> PROBLEMS TO SOLVE:
[A] In the time-lapse post, what kind of sound accompaniment is described as rare?
[B] Reproduce word for word the passage of the time-lapse post starting with "The value of" and going on through "tiring to watch.".

> SELECTION:
— BEGIN —

2014/04/27

compressing time - Time Lapse views around Japan

-- search string at vimeo.com, http://vimeo.com/search?q=japan+timelapse
Techniques vary from long video that has be condensed (extracted still frames), to timer devices or programs to snap photos (fed into video software for playback), or a combination of both methods: pulling from video, or pouring in still images. Scenes tend to be places with motion such as traffic points for roads, trains or people. Sunrise or set, clouds across the land or seascape, and flowing water are popular views. Music often accompanies the playback, either contemplative classical or piano chored, or else techno with rapid percussive feeling to accompany the speeded up perspective of compressed time. Field recording (e.g. the sound of flowing water to accompany a rice paddy time lapse) is rare. A few projects combine all of these things: still image, time lapse, full-motion (normal playback) video.

The value of foreshortening time (and perhaps the opposite, recording/presenting things in slower than normal motion, but not freezing altogether) comes from detecting patterns and relationships that otherwise do not seem salient or offer any sociological insight or significance. So beyond aesthetic novelty, these are thinking tools, or food for thinking. Cars zooming around, sunrises at crazy rates, and people moving like rapid robots can soon become dull. But the change in seasons, flow of air, water or shadows never seems tiring to watch.

— END —

> RECORDS SHOWN:
— BEGIN —

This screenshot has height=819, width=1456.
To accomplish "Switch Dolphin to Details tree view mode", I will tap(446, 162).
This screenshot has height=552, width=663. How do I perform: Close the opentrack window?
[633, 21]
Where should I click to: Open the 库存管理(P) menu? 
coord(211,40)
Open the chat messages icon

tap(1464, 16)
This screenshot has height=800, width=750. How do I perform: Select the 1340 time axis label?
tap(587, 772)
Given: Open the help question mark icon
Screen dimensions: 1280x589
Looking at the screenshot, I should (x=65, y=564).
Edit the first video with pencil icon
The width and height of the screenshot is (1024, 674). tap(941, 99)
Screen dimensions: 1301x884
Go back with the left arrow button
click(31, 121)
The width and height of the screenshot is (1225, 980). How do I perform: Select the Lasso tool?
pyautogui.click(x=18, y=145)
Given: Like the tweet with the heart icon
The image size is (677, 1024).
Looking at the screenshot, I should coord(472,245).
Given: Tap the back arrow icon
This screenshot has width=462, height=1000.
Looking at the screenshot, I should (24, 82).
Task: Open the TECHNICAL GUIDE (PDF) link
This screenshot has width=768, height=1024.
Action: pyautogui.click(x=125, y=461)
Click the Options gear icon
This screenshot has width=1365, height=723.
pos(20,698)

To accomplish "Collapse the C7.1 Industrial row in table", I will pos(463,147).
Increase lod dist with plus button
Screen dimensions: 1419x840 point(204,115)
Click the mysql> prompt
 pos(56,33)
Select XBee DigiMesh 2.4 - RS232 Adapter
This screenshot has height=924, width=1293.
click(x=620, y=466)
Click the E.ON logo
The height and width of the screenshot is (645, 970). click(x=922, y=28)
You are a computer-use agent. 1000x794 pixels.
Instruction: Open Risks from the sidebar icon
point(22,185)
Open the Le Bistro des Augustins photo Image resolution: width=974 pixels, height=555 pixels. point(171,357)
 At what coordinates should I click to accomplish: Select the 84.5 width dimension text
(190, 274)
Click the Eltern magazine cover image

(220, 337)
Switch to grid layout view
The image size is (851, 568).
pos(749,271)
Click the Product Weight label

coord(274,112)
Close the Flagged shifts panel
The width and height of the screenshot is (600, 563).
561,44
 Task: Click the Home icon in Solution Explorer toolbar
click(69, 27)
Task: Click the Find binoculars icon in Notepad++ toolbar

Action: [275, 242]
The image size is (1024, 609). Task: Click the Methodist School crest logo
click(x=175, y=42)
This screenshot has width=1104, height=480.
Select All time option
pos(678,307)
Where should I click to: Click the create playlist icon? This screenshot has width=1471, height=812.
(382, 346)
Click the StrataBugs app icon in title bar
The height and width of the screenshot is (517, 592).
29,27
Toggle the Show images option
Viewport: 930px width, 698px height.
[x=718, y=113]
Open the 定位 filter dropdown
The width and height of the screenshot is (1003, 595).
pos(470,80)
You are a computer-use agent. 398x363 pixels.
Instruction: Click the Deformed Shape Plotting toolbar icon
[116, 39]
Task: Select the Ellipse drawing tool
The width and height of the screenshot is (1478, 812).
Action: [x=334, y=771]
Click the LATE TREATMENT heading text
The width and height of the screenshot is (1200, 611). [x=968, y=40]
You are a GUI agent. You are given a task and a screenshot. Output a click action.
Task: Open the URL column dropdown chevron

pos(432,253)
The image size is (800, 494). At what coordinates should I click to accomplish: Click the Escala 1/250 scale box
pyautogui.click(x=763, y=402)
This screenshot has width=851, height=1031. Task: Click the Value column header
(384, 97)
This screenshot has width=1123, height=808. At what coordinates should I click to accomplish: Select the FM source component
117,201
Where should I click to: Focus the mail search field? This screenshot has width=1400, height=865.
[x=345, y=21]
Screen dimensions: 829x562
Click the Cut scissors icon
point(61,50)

— END —

> IN RESPONSE:
[A] Field recording, such as the sound of flowing water to accompany a rice paddy time lapse.

[B]
The value of foreshortening time (and perhaps the opposite, recording/presenting things in slower than normal motion, but not freezing altogether) comes from detecting patterns and relationships that otherwise do not seem salient or offer any sociological insight or significance. So beyond aesthetic novelty, these are thinking tools, or food for thinking. Cars zooming around, sunrises at crazy rates, and people moving like rapid robots can soon become dull. But the change in seasons, flow of air, water or shadows never seems tiring to watch.